漢字の覚え方 兆
漢字には発音・意味・構造上の漢字の仲間があります。今日は『兆(チョウ)』zhaoという漢字を基本とした兆(きざ)し、挑(いど)む、跳(と)ぶ、逃(にげ)る、桃(もも)という漢字の仲間を説明します。基本の漢字は『兆』で、読み方は『チョウ』で、漢字によっては『トウ』と読みます。漢字の意味は『占い』、『兆(きざ)し』、『分かれる』、『離れる』です。漢字学者の藤堂は、このような漢字の仲間について『単語家族』という表現を使っていました。
『単語家族』の漢字は足し算で表わす事が出来るので、『単語家族』ごとにまとめて漢字を覚えると便利です。『兆(チョウ)』に何を足したら挑、跳、逃、桃になるのかを考えます。兆は小学校4年生で習う漢字 習い、挑、眺は中学生 、跳、逃、桃は中学生 で習う常用漢字(一般生活で使う漢字)で、中学校で習います。何年で習うかは教科書によって違います。学年、学校に関係なく一緒に覚えましょう。

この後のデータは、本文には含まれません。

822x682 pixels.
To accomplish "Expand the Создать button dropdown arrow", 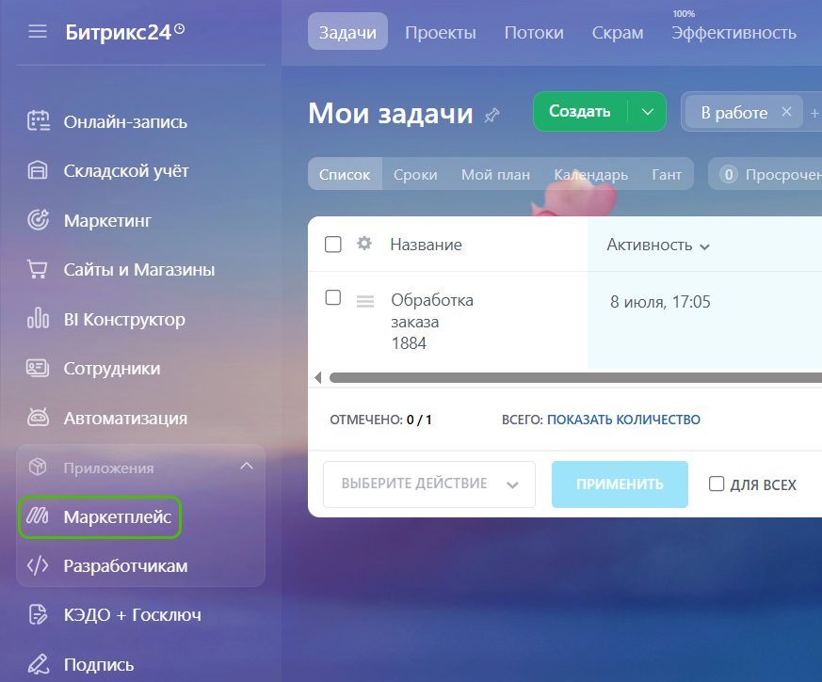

『兆(チョウ)』zhàoという漢字は、占(うらな)いに使う亀の甲羅に出来る『ひび』を表した象形文字です。漢字の部首うは『儿・ひとあし』です。意味は『分かれる』・『離れる』です。『兆』そのものは占いの意味の『兆(きざ)し』、『まえぶれ』の意味に使われています。
音読みは呉音は『ジョウ』、漢音が『チョウ』、訓読みは『兆(きざ)し』です。春の兆し(きざし)、兆候(チョウコウ)、前兆(ゼンチョウ)、吉兆(キッチョウ)の兆です。また数の単位として億の一万倍を兆といいます。縁起の良い漢字で『とき』、『よし』と読んで名前に使われます。
大きな数を億兆(オクチョウ)といいますが、人の考えられる(意)大きな数が億http://bit.ly/1wrFsP6 で、その上の数はもう兆(きざ)しというわけです。
兆(チョウ・きざし)は小学校4年生で習う漢字です。
少し読み方の話をしましょう。漢字には音(オン)読みと言って、漢字を輸入した時の中国の読み方、訓(くん)読みと言って漢字に合わせた大和言葉(やまとここば)の読み方があります。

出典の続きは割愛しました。